- GOAL
Write out the lines of each entry below without any changes, but omit the pictures from your answer.

- DATASET ROWS
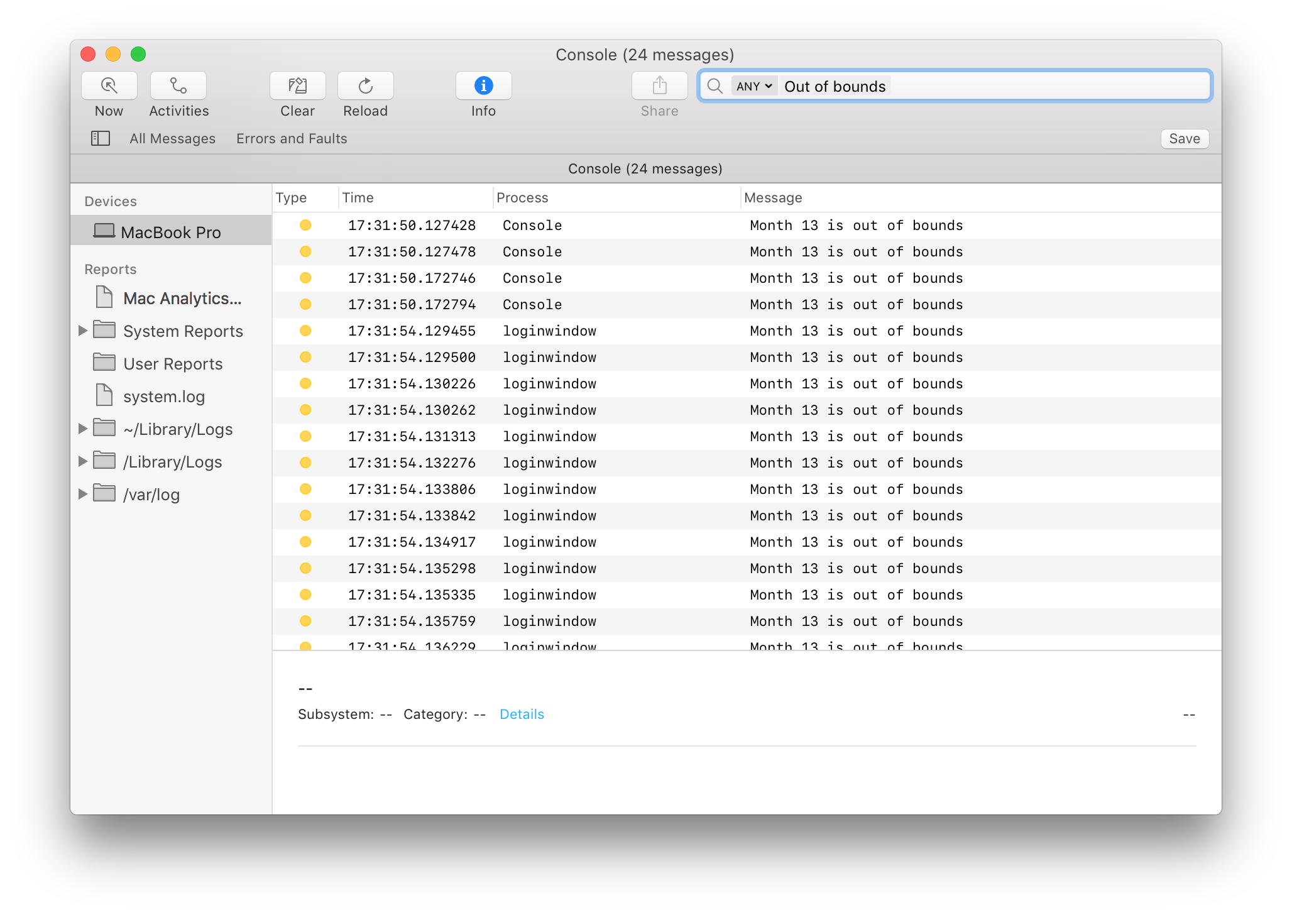Click the Now toolbar icon

(109, 86)
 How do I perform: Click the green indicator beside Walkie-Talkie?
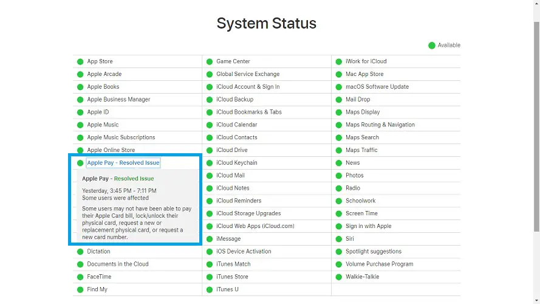pyautogui.click(x=339, y=277)
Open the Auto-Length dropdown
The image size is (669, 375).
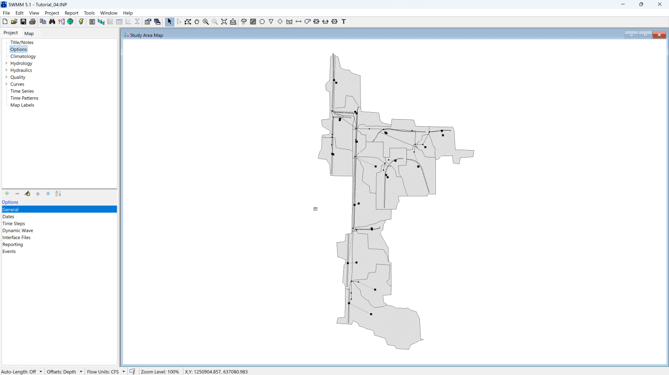click(40, 371)
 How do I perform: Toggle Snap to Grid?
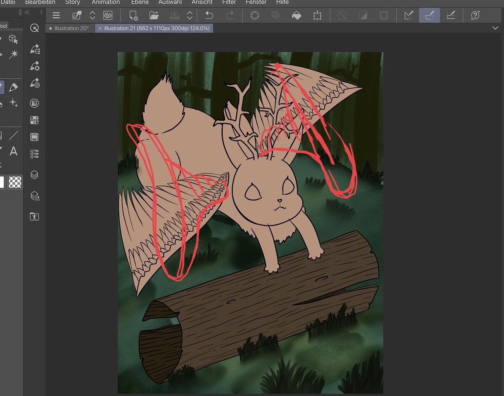click(451, 16)
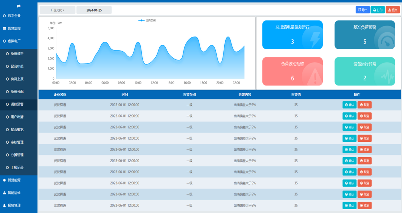
Task: Toggle the 日内负荷 legend series
Action: (x=147, y=20)
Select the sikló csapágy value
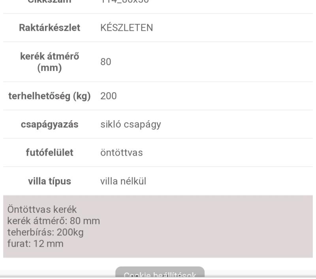The width and height of the screenshot is (316, 279). coord(131,124)
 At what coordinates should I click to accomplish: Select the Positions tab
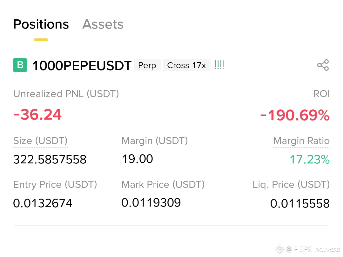point(41,24)
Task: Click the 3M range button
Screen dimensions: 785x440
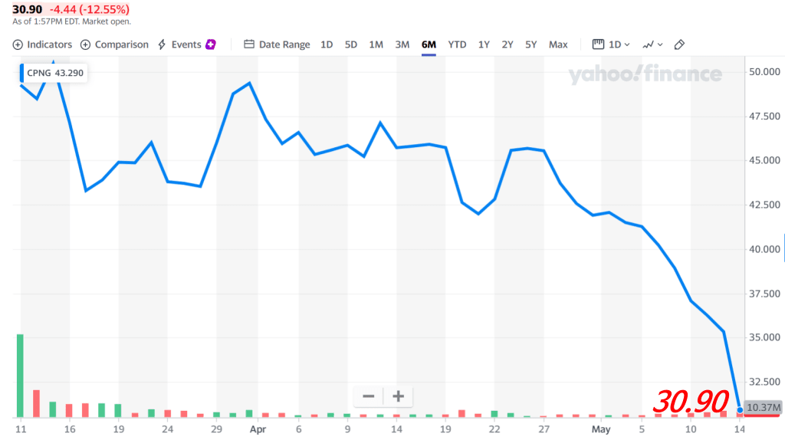Action: click(402, 44)
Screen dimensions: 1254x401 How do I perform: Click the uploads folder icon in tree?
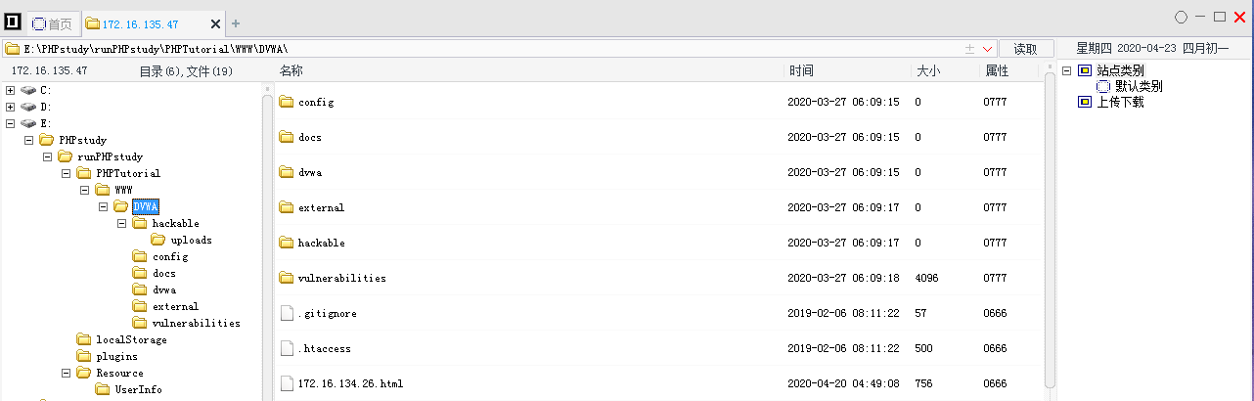pyautogui.click(x=158, y=240)
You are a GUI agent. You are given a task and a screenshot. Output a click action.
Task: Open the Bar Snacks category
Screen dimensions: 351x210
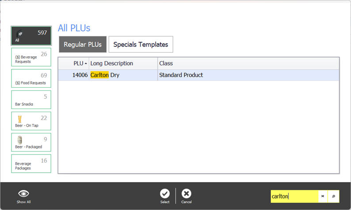pos(31,100)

- SOLUTION TO THIS EXERCISE
Click the Now toolbar icon

(109, 86)
 How do I perform: Click the green indicator beside Walkie-Talkie?
pyautogui.click(x=339, y=277)
Open the Auto-Length dropdown
The image size is (669, 375).
click(40, 371)
 How do I perform: Toggle Snap to Grid?
click(451, 16)
Task: Toggle the 日内负荷 legend series
Action: (x=147, y=20)
Select the sikló csapágy value
The width and height of the screenshot is (316, 279). coord(131,124)
 At what coordinates should I click to accomplish: Select the Positions tab
point(41,24)
Task: Click the 3M range button
Screen dimensions: 785x440
Action: click(402, 44)
Screen dimensions: 1254x401 How do I perform: Click the uploads folder icon in tree?
pyautogui.click(x=158, y=240)
You are a GUI agent. You are given a task and a screenshot. Output a click action.
Task: Open the Bar Snacks category
Screen dimensions: 351x210
pos(31,100)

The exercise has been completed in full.